Abstract:Analysis of land use/land cover (LULC) in catchment areas is the first action toward safeguarding freshwater resources. LULC information in the watershed has gained popularity in the natural science field as it helps water resource managers and environmental health specialists develop natural resource conservation strategies based on available quantitative information. Thus, remote sensing is the cornerstone in addressing environmental-related issues at the catchment level. In this study, the performance of four machine learning algorithms (MLAs), namely Random Forests (RFs), Support Vector Machines (SVMs), Artificial Neural Networks (ANNs), and Naïve Bayes (NB), were investigated to classify the catchment into nine relevant classes of the undulating watershed landscape using Landsat 8 Operational Land Imager (L8-OLI) imagery. The assessment of the MLAs was based on a visual inspection of the analyst and commonly used assessment metrics, such as user's accuracy (UA), producers' accuracy (PA), overall accuracy (OA), and the kappa coefficient. The MLAs produced good results, where RF (OA = 97.02%, Kappa = 0.96), SVM (OA = 89.74%, Kappa = 0.88), ANN (OA = 87%, Kappa = 0.86), and NB (OA = 68.64%, Kappa = 0.58).
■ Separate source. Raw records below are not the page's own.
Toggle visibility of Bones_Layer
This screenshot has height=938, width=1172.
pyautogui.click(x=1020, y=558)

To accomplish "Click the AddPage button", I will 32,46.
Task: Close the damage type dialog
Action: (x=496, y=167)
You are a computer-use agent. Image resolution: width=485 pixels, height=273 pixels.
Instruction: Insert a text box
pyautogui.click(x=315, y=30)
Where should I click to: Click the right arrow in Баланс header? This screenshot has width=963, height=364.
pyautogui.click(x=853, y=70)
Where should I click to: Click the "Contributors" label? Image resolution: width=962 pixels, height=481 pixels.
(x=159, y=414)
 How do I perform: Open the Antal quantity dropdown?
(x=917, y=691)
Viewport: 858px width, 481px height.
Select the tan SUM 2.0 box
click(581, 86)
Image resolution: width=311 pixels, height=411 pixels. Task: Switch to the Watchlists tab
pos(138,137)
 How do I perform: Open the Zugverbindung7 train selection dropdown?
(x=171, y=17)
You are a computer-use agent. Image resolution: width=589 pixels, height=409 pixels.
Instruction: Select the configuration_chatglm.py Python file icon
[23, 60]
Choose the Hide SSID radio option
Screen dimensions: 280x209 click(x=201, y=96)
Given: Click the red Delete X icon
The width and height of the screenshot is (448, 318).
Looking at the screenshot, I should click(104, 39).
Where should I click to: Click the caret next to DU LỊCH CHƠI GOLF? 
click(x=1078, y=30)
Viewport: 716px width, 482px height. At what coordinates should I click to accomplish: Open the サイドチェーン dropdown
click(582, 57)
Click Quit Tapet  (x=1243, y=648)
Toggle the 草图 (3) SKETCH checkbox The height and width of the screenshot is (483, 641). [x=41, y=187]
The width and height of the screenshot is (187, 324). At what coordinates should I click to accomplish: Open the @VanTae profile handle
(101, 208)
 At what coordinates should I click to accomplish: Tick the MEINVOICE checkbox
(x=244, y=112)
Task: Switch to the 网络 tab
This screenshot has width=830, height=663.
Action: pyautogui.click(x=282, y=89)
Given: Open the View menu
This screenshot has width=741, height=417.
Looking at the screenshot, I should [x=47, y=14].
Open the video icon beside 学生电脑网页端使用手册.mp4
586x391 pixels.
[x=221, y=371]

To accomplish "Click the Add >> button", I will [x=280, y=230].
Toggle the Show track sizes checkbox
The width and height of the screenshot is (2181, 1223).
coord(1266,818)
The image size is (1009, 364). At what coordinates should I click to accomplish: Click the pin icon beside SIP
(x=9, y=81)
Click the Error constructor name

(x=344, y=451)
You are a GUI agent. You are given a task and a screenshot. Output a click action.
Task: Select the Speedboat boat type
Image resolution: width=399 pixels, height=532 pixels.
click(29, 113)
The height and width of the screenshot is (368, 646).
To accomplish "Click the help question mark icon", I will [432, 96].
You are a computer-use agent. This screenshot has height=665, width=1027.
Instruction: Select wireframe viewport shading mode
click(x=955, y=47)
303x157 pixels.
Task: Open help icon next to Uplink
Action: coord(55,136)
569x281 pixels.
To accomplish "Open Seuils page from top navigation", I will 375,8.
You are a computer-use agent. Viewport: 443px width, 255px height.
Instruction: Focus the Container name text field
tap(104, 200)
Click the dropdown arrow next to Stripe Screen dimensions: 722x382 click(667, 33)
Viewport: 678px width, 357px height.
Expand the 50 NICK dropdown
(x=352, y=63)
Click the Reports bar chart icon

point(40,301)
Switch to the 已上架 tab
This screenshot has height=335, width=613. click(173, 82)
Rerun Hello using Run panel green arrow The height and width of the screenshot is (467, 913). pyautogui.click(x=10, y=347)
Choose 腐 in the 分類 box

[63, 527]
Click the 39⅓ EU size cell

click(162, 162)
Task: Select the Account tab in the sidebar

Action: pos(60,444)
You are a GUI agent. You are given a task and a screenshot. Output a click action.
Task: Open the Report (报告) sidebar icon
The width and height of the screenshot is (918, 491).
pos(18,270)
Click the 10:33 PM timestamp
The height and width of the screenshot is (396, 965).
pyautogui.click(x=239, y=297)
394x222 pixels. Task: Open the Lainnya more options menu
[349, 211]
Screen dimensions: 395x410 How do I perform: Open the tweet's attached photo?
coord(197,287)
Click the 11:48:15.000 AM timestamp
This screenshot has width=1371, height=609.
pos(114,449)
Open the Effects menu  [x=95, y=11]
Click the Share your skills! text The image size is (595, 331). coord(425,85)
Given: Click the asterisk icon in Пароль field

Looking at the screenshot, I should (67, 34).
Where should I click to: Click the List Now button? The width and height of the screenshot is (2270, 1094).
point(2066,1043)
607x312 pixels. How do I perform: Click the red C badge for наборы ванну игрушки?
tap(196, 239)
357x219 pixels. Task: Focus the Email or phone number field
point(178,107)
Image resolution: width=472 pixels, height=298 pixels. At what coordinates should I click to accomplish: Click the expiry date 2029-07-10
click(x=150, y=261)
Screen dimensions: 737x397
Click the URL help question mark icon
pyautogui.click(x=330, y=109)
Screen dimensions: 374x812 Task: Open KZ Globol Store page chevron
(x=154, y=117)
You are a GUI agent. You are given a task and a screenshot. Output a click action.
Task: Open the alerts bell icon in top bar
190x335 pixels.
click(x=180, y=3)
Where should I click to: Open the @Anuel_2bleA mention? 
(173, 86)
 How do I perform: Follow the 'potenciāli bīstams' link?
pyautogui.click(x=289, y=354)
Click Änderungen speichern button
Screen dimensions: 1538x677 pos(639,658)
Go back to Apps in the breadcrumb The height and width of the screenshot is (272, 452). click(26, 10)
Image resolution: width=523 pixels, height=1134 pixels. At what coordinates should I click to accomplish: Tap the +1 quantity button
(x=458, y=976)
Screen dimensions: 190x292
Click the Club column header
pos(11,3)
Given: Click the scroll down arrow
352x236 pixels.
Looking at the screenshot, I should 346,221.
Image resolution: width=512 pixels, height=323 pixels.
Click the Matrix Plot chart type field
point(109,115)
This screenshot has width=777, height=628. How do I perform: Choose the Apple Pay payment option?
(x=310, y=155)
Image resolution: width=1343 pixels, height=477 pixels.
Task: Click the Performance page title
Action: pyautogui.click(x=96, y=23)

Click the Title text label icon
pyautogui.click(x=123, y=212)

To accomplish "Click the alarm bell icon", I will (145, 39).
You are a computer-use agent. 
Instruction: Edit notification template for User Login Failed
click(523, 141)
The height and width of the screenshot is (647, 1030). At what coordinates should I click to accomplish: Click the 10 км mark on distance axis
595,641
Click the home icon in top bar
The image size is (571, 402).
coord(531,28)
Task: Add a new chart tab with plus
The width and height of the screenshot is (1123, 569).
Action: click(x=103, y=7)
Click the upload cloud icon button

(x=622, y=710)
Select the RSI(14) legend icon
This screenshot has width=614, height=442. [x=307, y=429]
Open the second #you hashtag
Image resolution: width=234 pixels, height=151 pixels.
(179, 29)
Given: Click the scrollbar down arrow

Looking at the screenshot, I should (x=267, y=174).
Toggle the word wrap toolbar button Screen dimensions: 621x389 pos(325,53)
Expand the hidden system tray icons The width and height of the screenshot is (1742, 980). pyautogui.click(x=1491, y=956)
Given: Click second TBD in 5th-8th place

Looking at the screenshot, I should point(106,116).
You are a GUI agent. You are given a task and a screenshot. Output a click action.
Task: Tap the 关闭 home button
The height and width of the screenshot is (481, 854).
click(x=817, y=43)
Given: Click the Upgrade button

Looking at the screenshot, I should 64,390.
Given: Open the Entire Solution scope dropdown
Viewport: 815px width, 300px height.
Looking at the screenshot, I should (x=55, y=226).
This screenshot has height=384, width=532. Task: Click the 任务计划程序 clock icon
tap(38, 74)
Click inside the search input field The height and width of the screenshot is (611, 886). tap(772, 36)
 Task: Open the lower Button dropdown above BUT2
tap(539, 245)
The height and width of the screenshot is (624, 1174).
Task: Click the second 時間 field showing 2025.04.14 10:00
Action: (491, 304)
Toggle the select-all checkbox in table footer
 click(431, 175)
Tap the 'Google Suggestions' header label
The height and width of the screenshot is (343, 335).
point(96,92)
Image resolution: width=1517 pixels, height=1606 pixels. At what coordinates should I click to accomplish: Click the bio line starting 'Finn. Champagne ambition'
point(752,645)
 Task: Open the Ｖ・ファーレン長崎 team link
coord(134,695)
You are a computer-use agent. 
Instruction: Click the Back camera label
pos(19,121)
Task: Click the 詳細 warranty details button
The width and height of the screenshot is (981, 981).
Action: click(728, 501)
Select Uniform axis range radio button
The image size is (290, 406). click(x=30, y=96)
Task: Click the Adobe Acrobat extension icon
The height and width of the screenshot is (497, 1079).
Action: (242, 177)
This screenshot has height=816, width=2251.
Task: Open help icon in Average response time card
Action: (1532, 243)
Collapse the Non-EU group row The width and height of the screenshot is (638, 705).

The results show the outstanding performance of the RF model over SVM and ANN with a significant margin. While NB yielded satisfactory results, its sensitivity to limited training samples could primarily influence these results. In contrast, the robust performance of RF could be due to an ability to classify high-dimensional data with limited training data.

What problem does this paper attempt to address?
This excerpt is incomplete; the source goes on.